Submitted to: Electronic Publication
Publication Type: Peer Reviewed Journal
Publication Acceptance Date: 6/26/2007
Publication Date: 7/18/2007
Citation: Haff, R.P., Pearson, T.C. 2007. An Automatic Algorithm for detection of Infestations in X-ray Images of Agricultural Products. Sensing and Instrumentation for Food Quality and Safety. 1(3):143-150

Interpretive Summary: A computer program was developed and tested for detection of certain defects or contaminants in x-ray images of food products The program was tested on x-ray images of wheat kernels infested with larvae of the granary weevil and the results were compared to those obtained by human subjects evaluating digitized x-ray film images (14.4% overall error vs. 15.6% for human subjects). The program was also tested on x-ray images of olives infested with the Olive Fly, yielding a total error of 12% for large infestations and over 50% for the smallest infestations with false positive (good product classified as bad) results below 10%. Certain training strategies for the computer program were derived and tested.

Technical Abstract: An automatic recognition algorithm was developed and tested for detection of certain defects or contaminants in x-ray images of agricultural commodities.

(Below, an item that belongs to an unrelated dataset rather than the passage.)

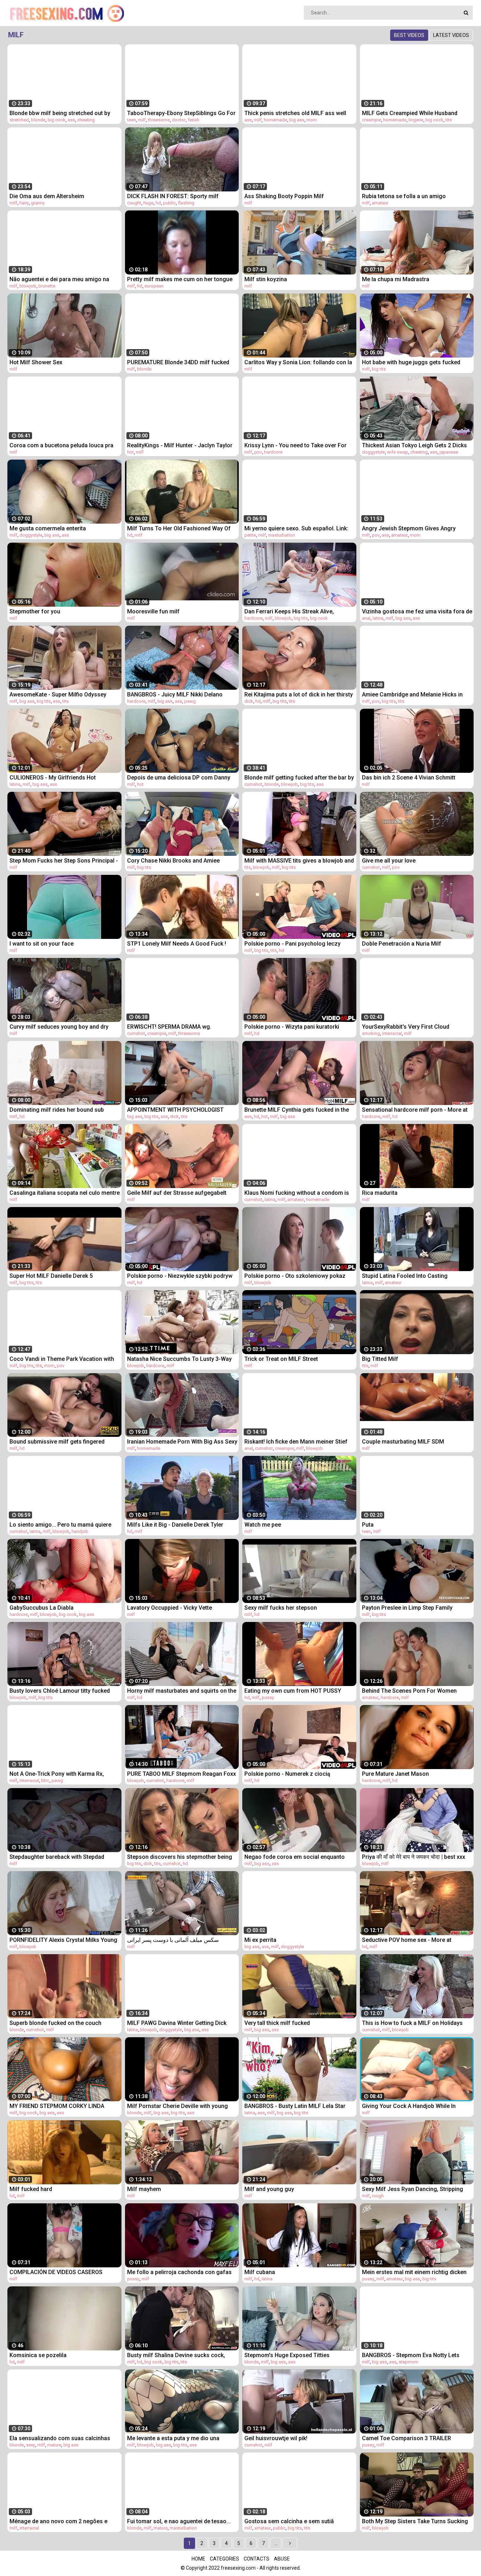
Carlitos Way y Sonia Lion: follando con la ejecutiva (298, 362)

Testing of the algorithm on x-ray images of wheat kernels infested with larvae of the granary weevil yielded comparable results to those obtained by human subjects evaluating digitized x-ray film images (14.4% overall error vs. 15.6% for human subjects). Further testing on x-ray images of olives infested with the Olive Fly yielded a total error of 12% for large infestations and over 50% for the smallest infestations with false positive results below 10%. Testing of alternate training strategies showed that for this type of algorithm, which uses a form of discriminant analysis with a generally “fuzzy” decision boundary, best results are obtained training with samples that map far away from the boundary, then applying the derived decision function to all samples to be classified.